• INFORMATION:
****

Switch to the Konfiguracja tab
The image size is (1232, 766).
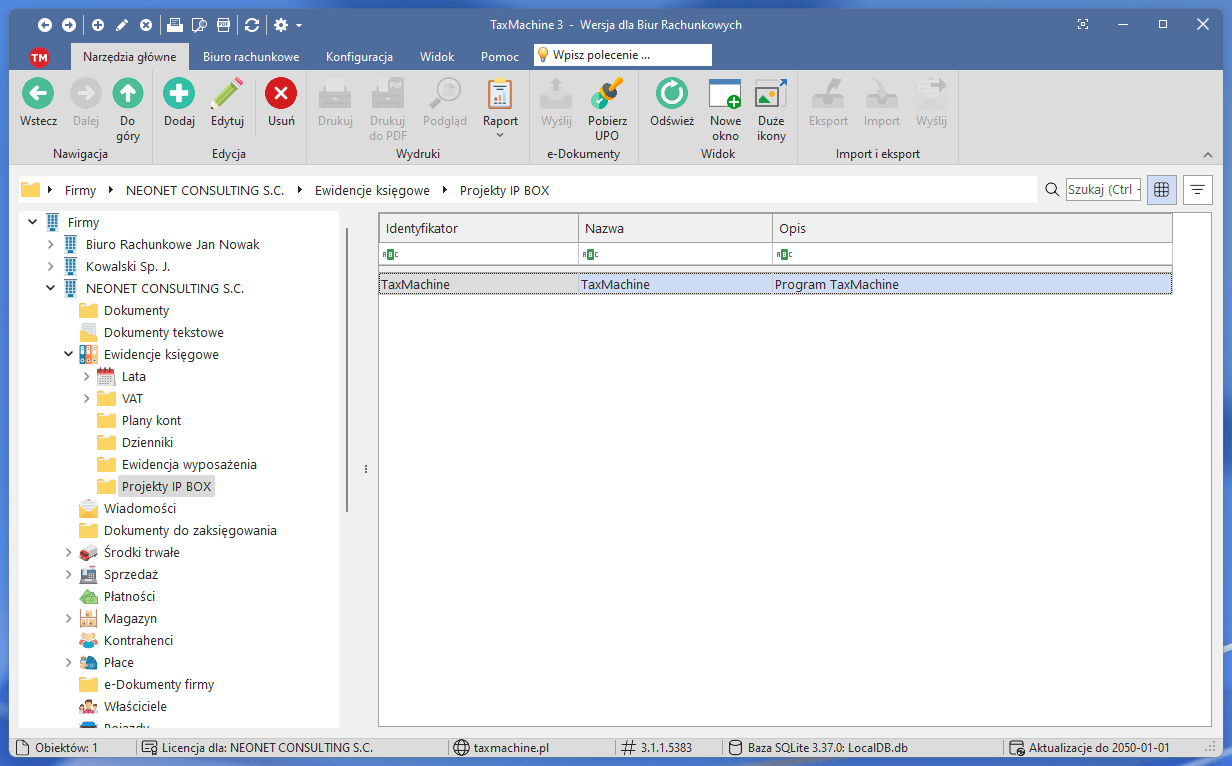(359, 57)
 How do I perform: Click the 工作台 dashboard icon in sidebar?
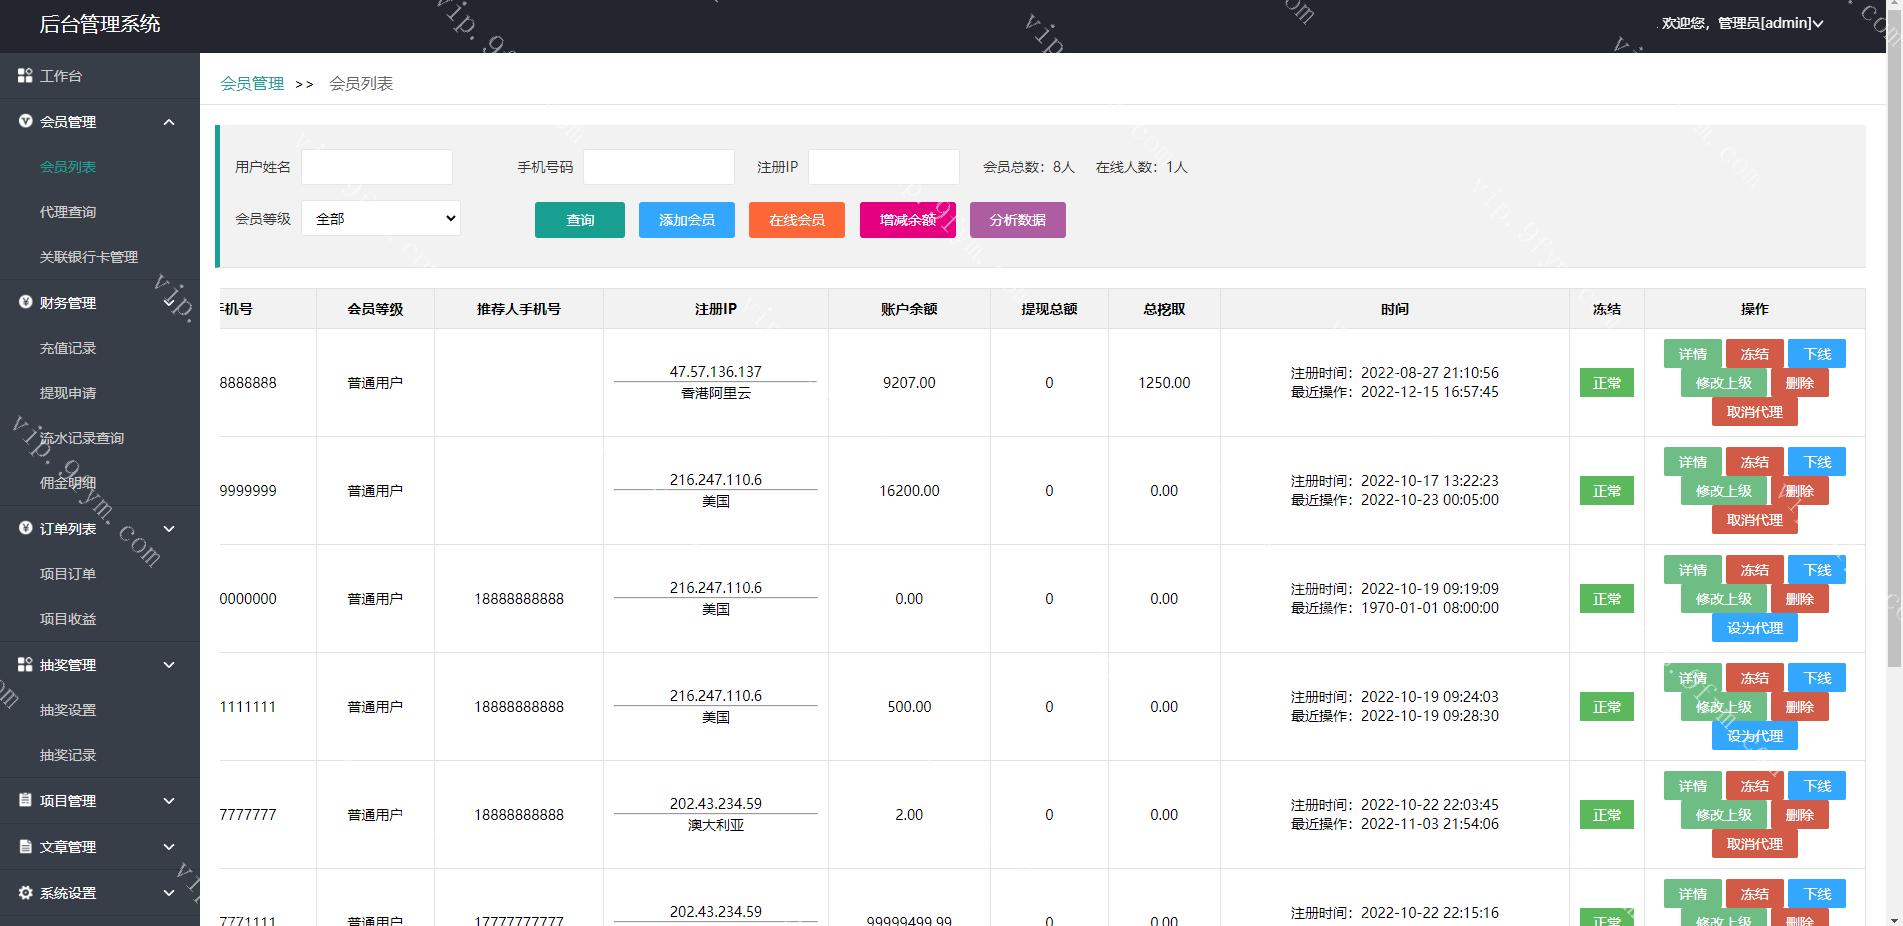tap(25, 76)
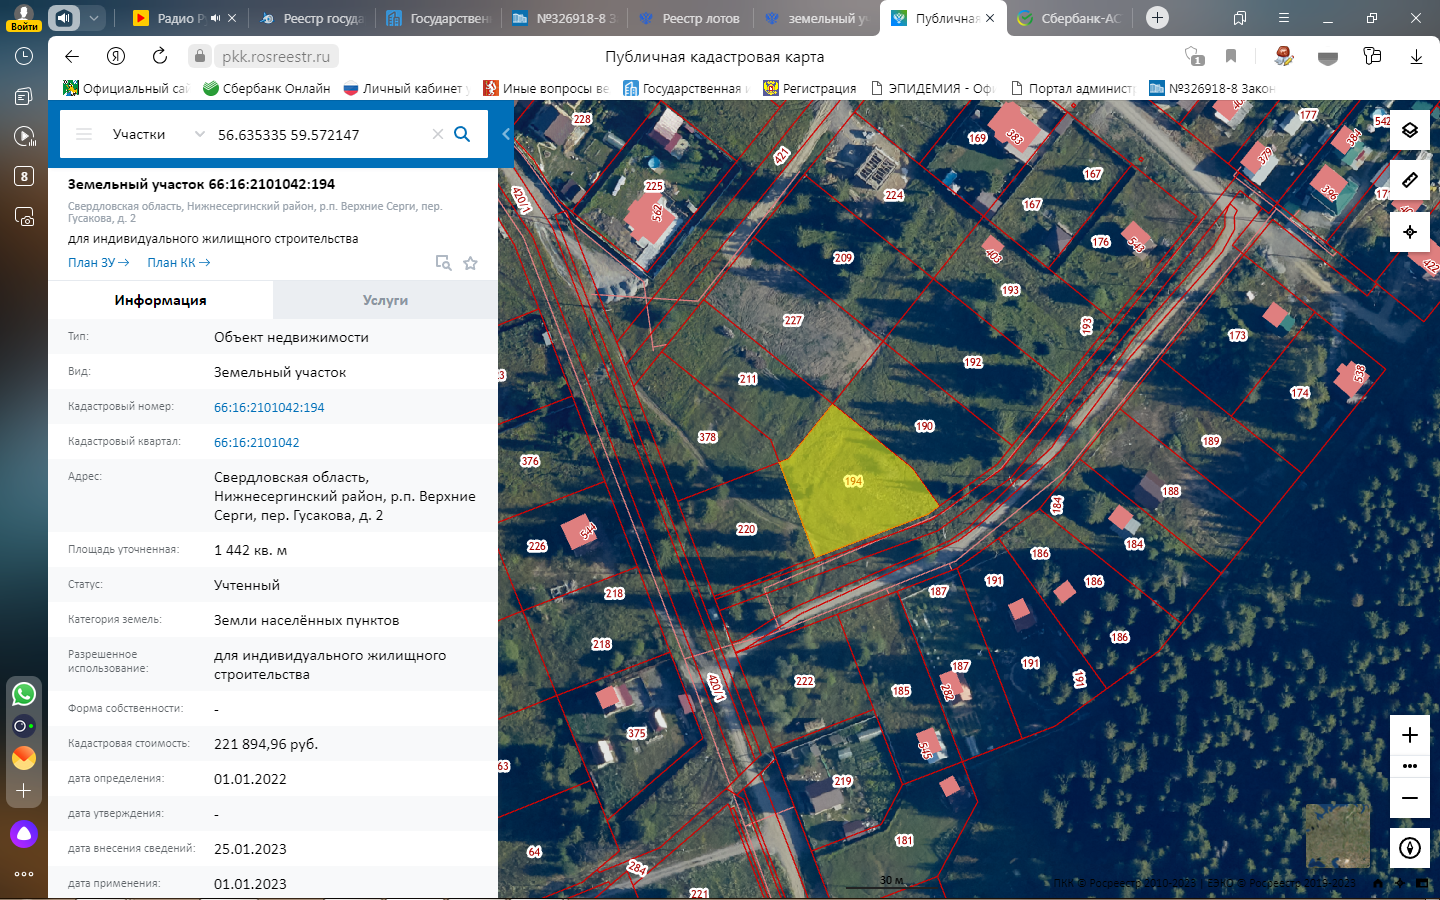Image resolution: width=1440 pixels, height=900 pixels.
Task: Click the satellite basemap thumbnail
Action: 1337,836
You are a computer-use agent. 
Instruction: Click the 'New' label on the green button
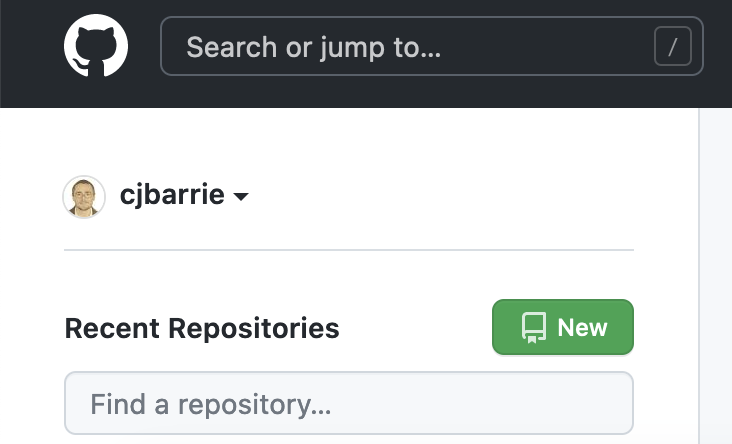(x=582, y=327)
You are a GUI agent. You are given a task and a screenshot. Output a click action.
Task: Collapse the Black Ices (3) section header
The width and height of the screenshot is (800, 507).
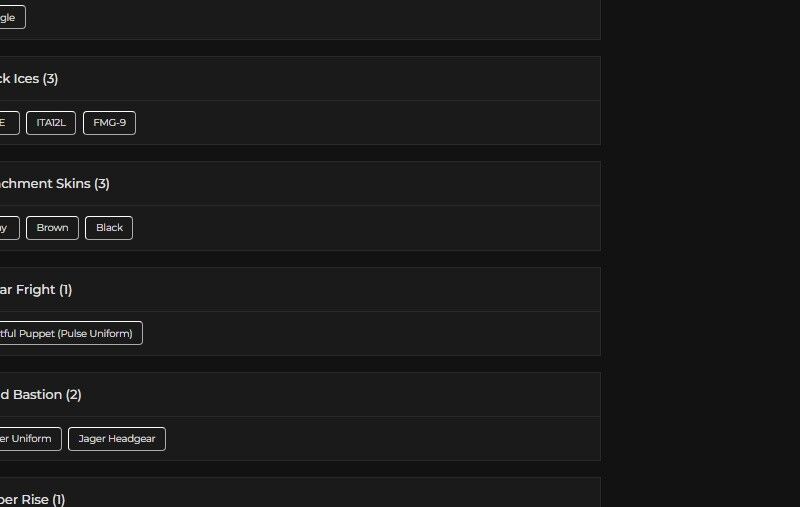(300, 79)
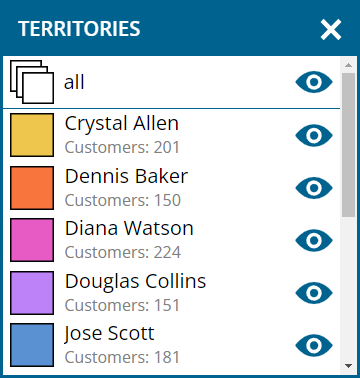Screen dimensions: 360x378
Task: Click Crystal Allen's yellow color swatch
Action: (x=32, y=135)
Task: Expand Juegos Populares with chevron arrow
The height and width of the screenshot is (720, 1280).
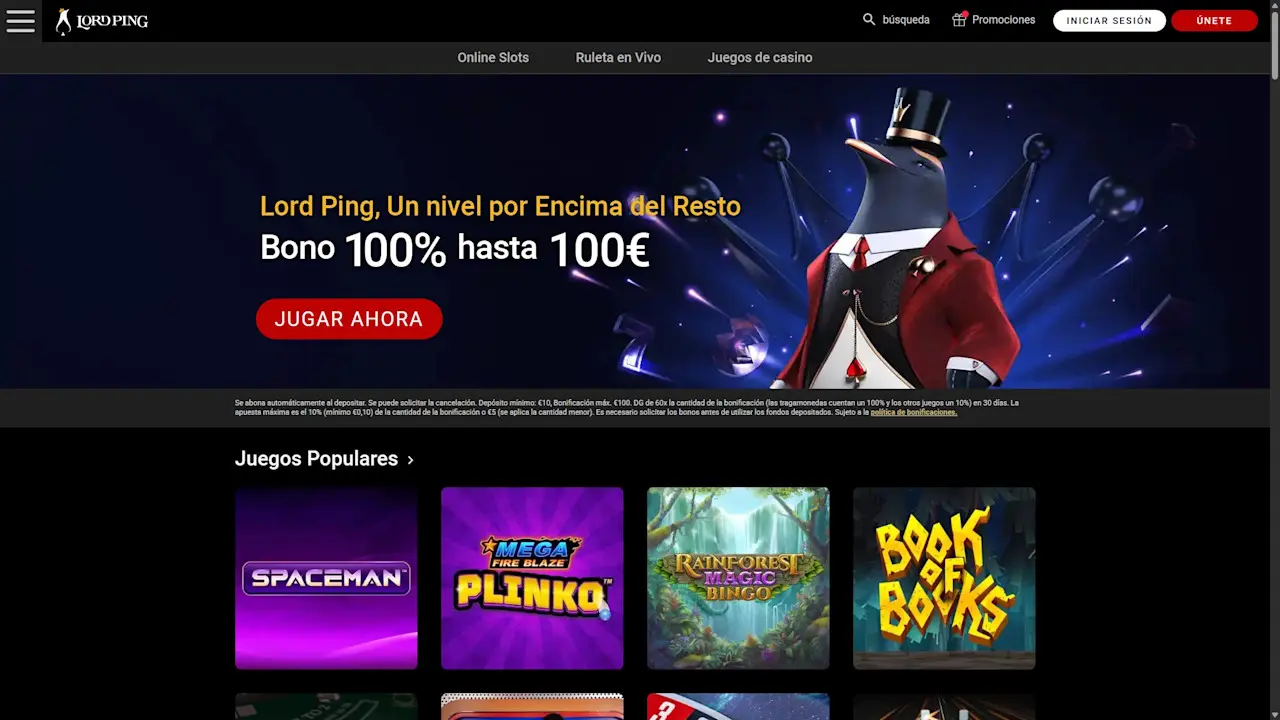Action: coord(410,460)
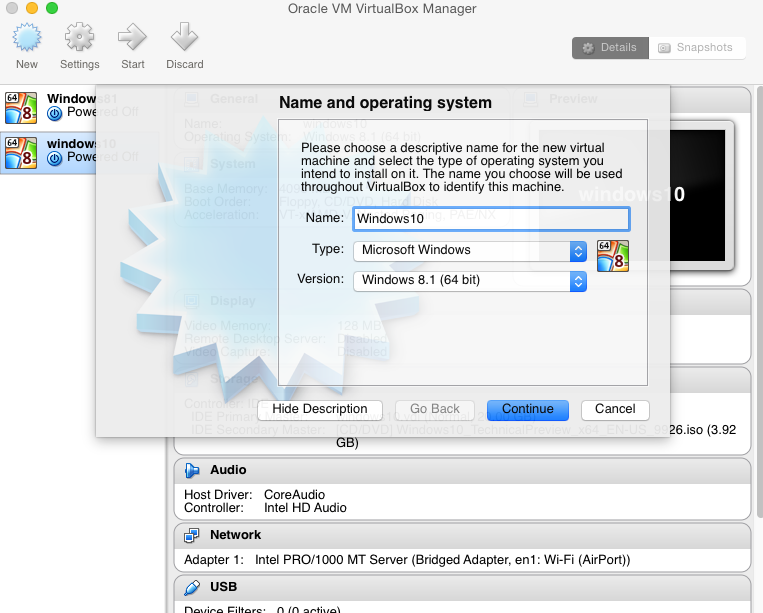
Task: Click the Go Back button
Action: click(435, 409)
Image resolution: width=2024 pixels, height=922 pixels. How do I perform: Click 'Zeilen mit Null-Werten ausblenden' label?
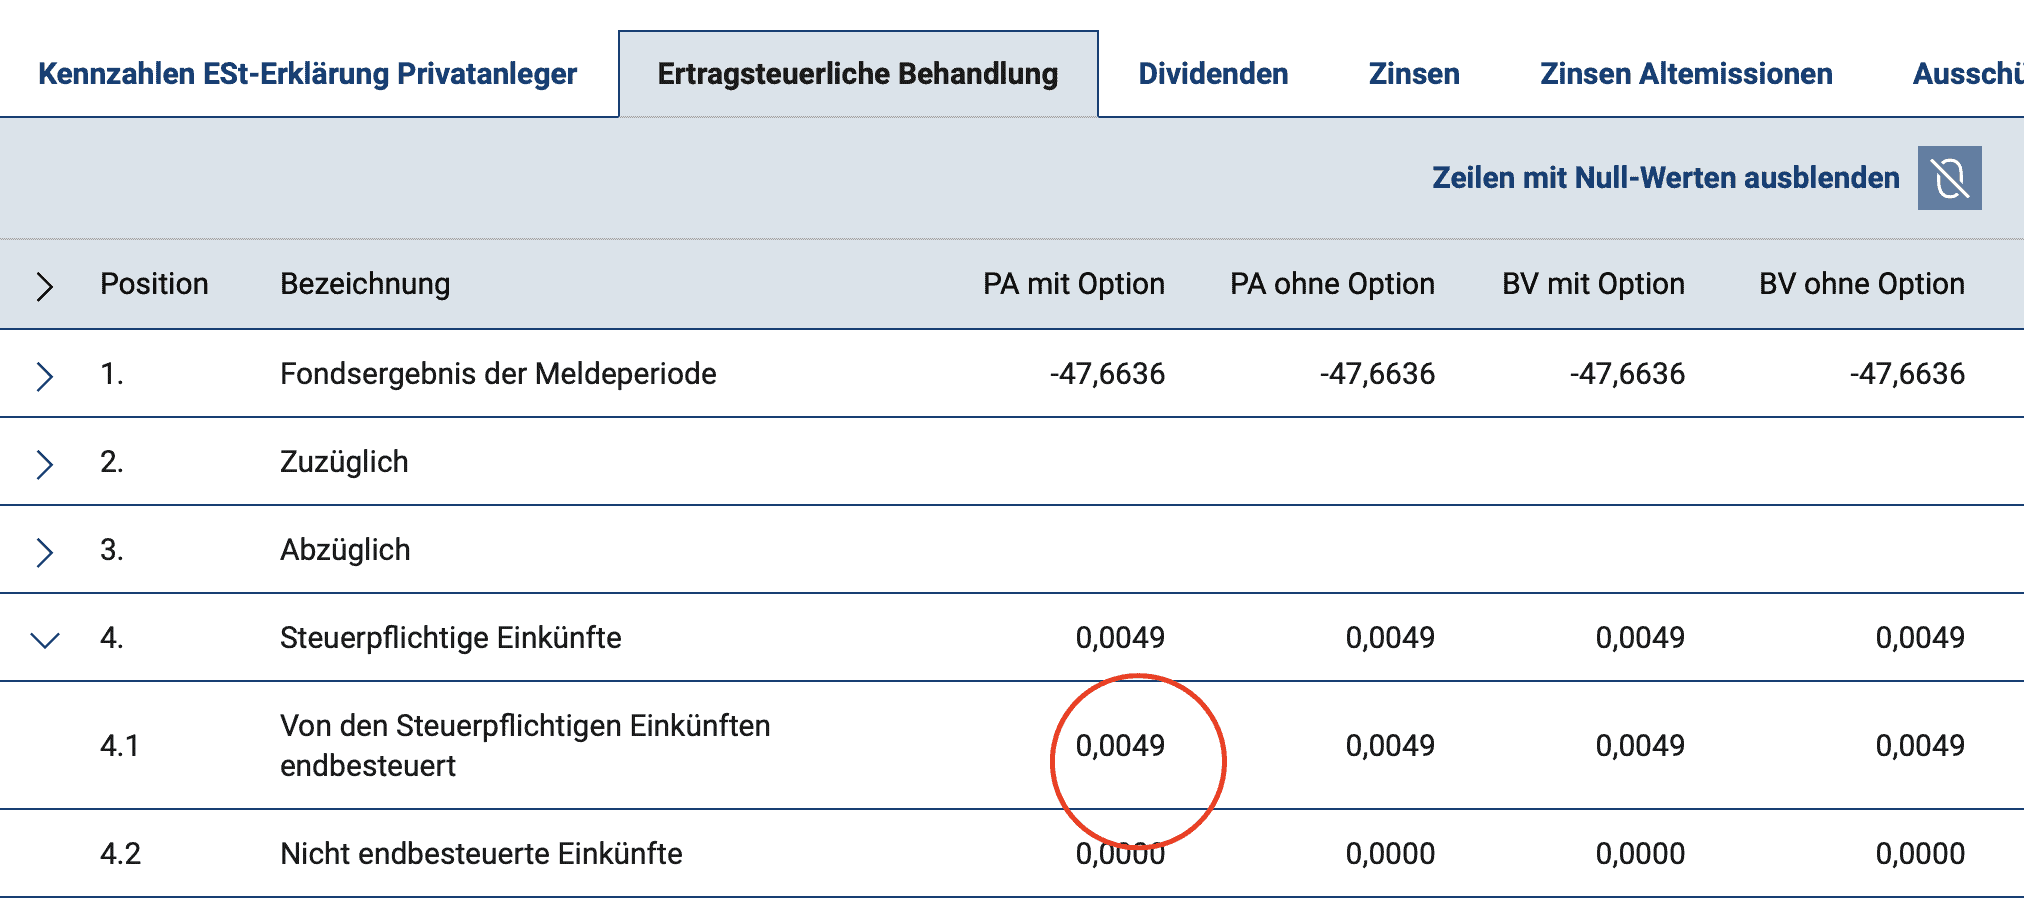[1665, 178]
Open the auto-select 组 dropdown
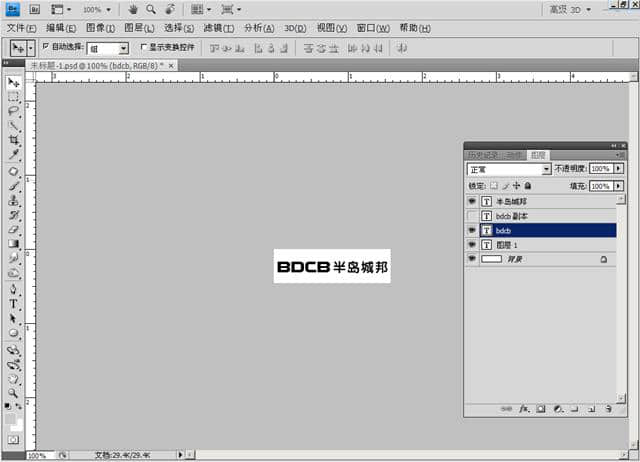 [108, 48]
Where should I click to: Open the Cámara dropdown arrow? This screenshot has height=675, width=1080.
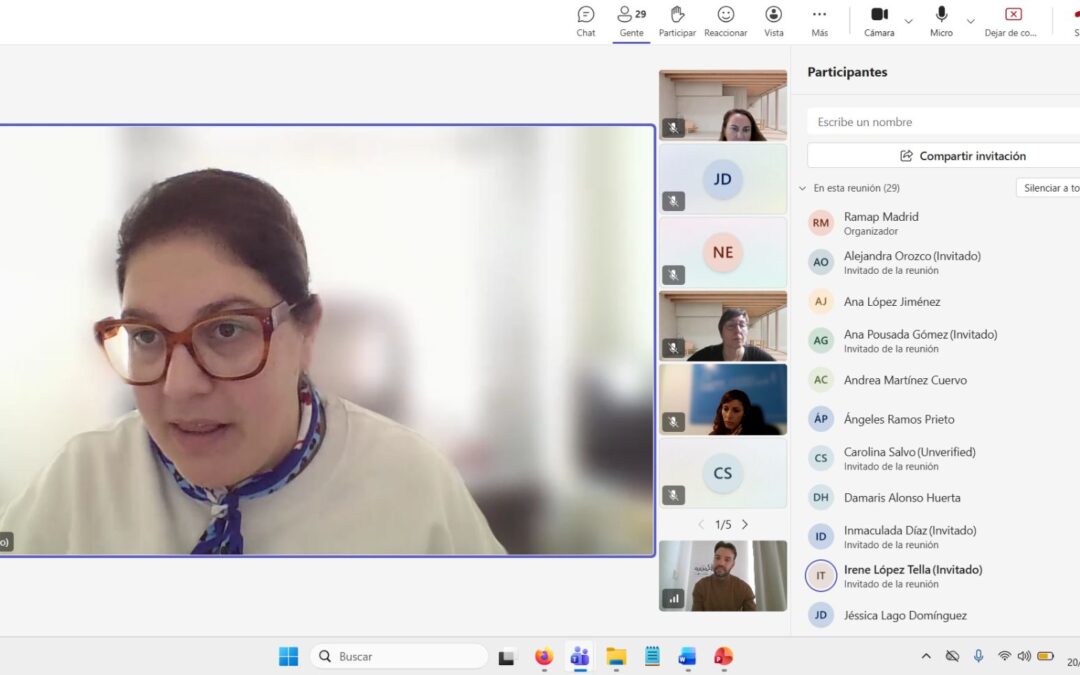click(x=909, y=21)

****

• PROBLEM STATEMENT: The required output is the span of lines from the line with "Task: Expand Juegos" through the final line of the listing above, reproduced exactly, minus the pictures.

• RESULT:
Task: Expand Juegos Populares with chevron arrow
The height and width of the screenshot is (720, 1280).
Action: coord(410,460)
Task: Click the Go Back button
Action: click(435, 409)
Image resolution: width=2024 pixels, height=922 pixels. How do I perform: Click 'Zeilen mit Null-Werten ausblenden' label?
[1665, 178]
Open the auto-select 组 dropdown
 [108, 48]
Where should I click to: Open the Cámara dropdown arrow? This screenshot has height=675, width=1080.
click(x=909, y=21)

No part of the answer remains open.